From Afghanistan to Swarthmore: An American success story
By Sweeta Yqoobi
On the edge of Dartmouth Avenue in the quiet town of Swarthmore, Mr. Azim Naderpoor, a 46-year-old Afghan refugee, owns a half-Mediterranean half-Afghan restaurant.
Shortly after opening his restaurant 15 years ago, Naderpoor took down all the good pieces of art he had placed on the walls of his restaurant, and replaced the neatly folded napkin cloths and freshly ironed tablecloths with cheap silverware wrapped in paper napkins and bare tabletops.
Shaking his head in disappointment, he says, “when I first opened this place, I decorated every corner of it. I even hang an evil eye on the wall to keep the bad spirits away, but the students destroyed all my good napkins and tablecloths”. Or so they did in those early days when Aria Mediterranean Cuisine was rather a fancy place, ready to serve Swarthmore’s middle and upper class clientele.
Soon Naderpoor realized that most of his customers were broke students from the nearby small liberal arts college of Swarthmore, and so he embraced every affair of academia that came his way; hungry students before and after parties, curious professors with groups of students out on a field trip to study the art of cooking, or international students from East Asia and the Middle East who would stop by to have some familiar food or to simply have a chat with Naderpoor.

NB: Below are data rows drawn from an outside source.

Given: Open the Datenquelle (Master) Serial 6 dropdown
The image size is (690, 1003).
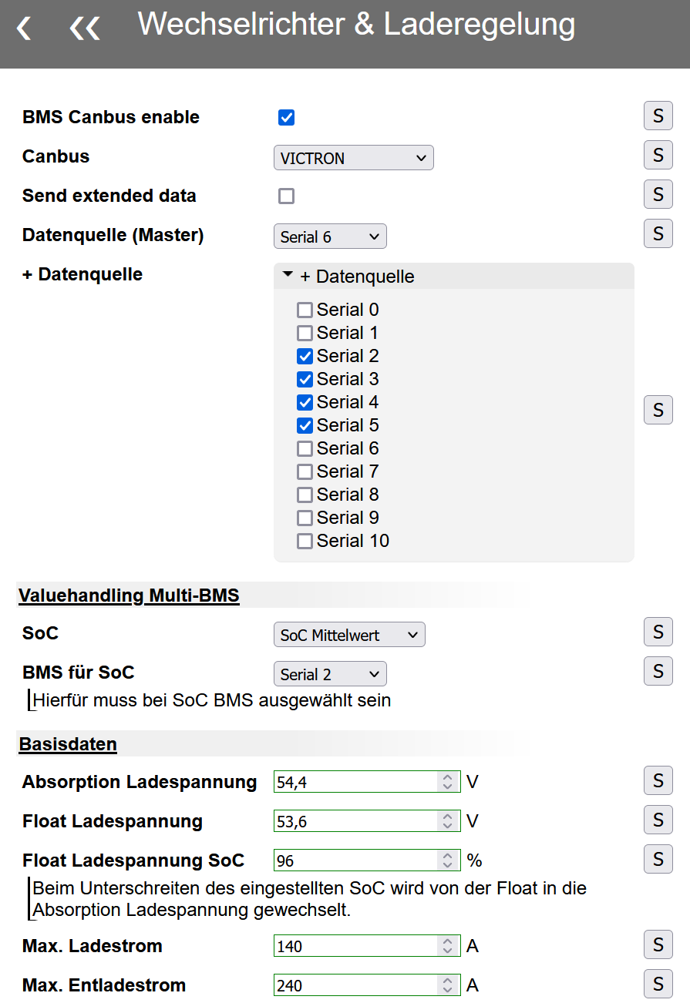Looking at the screenshot, I should [330, 236].
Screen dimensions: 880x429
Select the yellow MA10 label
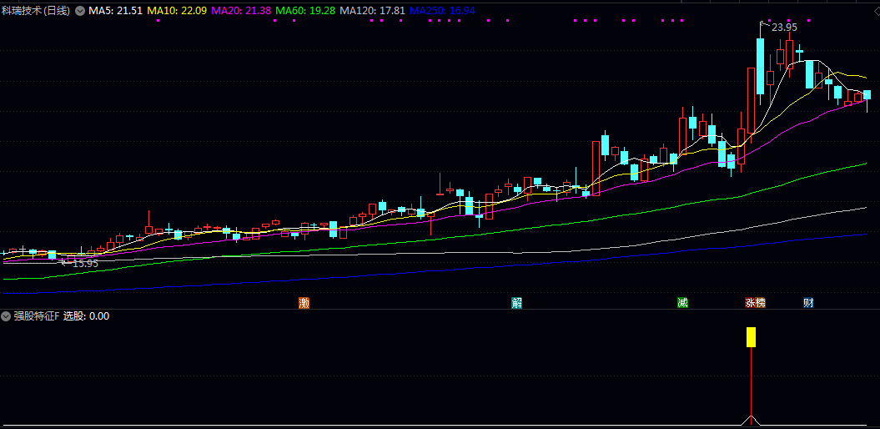click(177, 11)
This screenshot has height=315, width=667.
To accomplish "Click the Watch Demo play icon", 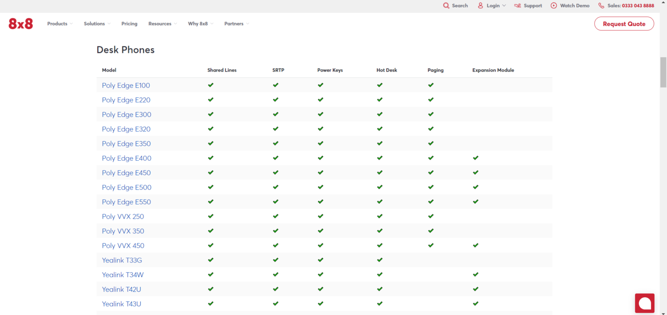I will click(554, 6).

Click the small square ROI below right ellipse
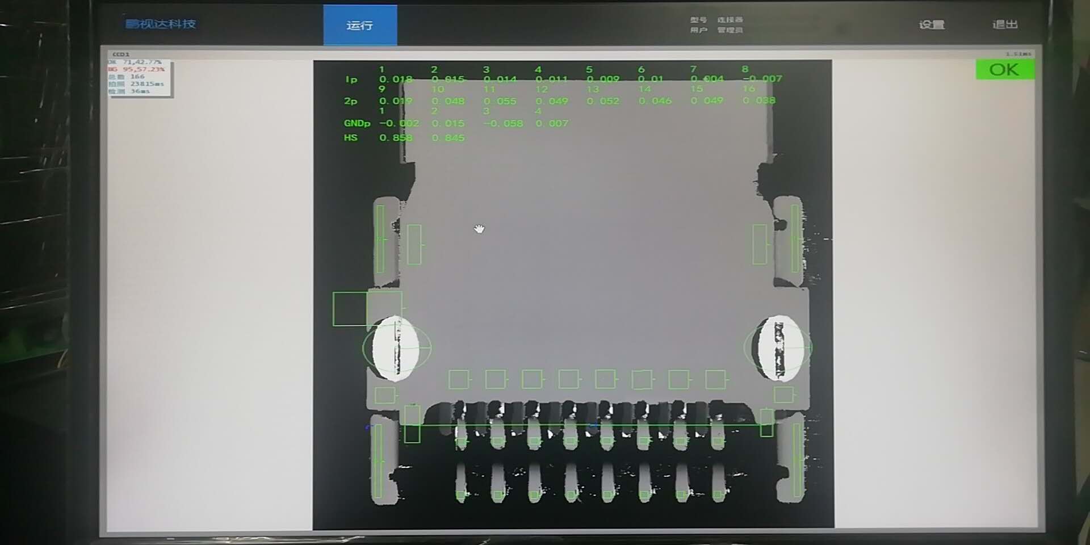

“I made this place look like a dining hall for these students,” he smiles sarcastically.
When he speaks in his native Farsi, he mixes in some English words into his conversation, but those English words also sound Farsi in the rhythm of the conversation. When he pauses the interview to give instructions to his American staff on how to prepare the food, his strong accent immediately fades away.
Naderpoor has been living in the U.S. for almost 30 years.
“If I tell you how I came to the U.S., you will start crying,” he says. While delicately putting chopped pieces of turnip next to each other in a row, which he further chops into rather uneven smaller pieces, he begins to tell the story of his journey to America.
“I was so lazy in school that I failed my midterm exams in twelfth grade,” says Naderpoor with a grin on his face. “I skipped school regularly, and had accumulated 130 absence days that school year.”
During Naderpoor’s time in Afghanistan, serving in the Army was a requirement for young men. While conscription normally happened at the completion of high school or college, those who failed in school were drafted right away, and thus Naderpoor joined the army before completing high school. He was enlisted in a branch of the military, which according to him, was “the most dangerous one:” the bomb squad.
After serving in the army for a time, Naderpoor decided to leave Afghanistan on foot; starting part of his journey that could perhaps make one cry. He lays his knife next to the turnip pieces on the worn-out cutting board, and gestures his hands in the shape of a ball, “this is how big my feet had swollen.”
Naderpoor walked for many days and nights to arrive in neighboring Pakistan. When possible, he would lease a donkey from the locals, but “the journey was so tiring that even the donkey would fall asleep,” he recalls.
The rest of Naderpoor’s journey to America was far better. In fact, “it was very easy and comfortable”. He hired someone to make him a passport, and he got on a plane and landed in New York, where his cousins were awaiting his arrival. They sponsored his visa and found him a job in a golf club outside of Manhattan.
Naderpoor’s cousins lived all over the U.S., and that gave him a chance to travel from coast to coast before settling down in Norristown, Pennsylvania.
It also gave him a chance to test his luck with school again, but he remained a lazy student, and that, he believes, is the reason why he is in the restaurant business instead of working in a government job or in a hospital.
Although not as smoothly as he had initially hoped for, Naderpoor did finally manage to graduate from Manzano High School in New Mexico.
He then returned to the East Coast to marry an Afghan girl who now occupies Naderpoor’s dream job: working as an X-Ray and CAT Scan specialist in a hospital near their house. They have three children and he is very happy in his marriage. In fact, Naderpoor is so dear to his in-laws that they share a house together.
For Naderpoor, his in-laws are about as many Afghans as he would like to be surrounded by. In the early days when he had first opened his restaurant, he would welcome Afghan friends and acquaintances into the restaurant, who would then expect free dining. On top of free dining, “they would curse the place with their evil eye,” he says.
Aria’s customers declined. That is when Naderpoor bought the evil eye piece to hang it on the wall of his restaurant. That, and the new clientele from Swarthmore College did the trick.
Sweeti Yqoobi is an Afghan native whose beat is Muslims in Philadelphia.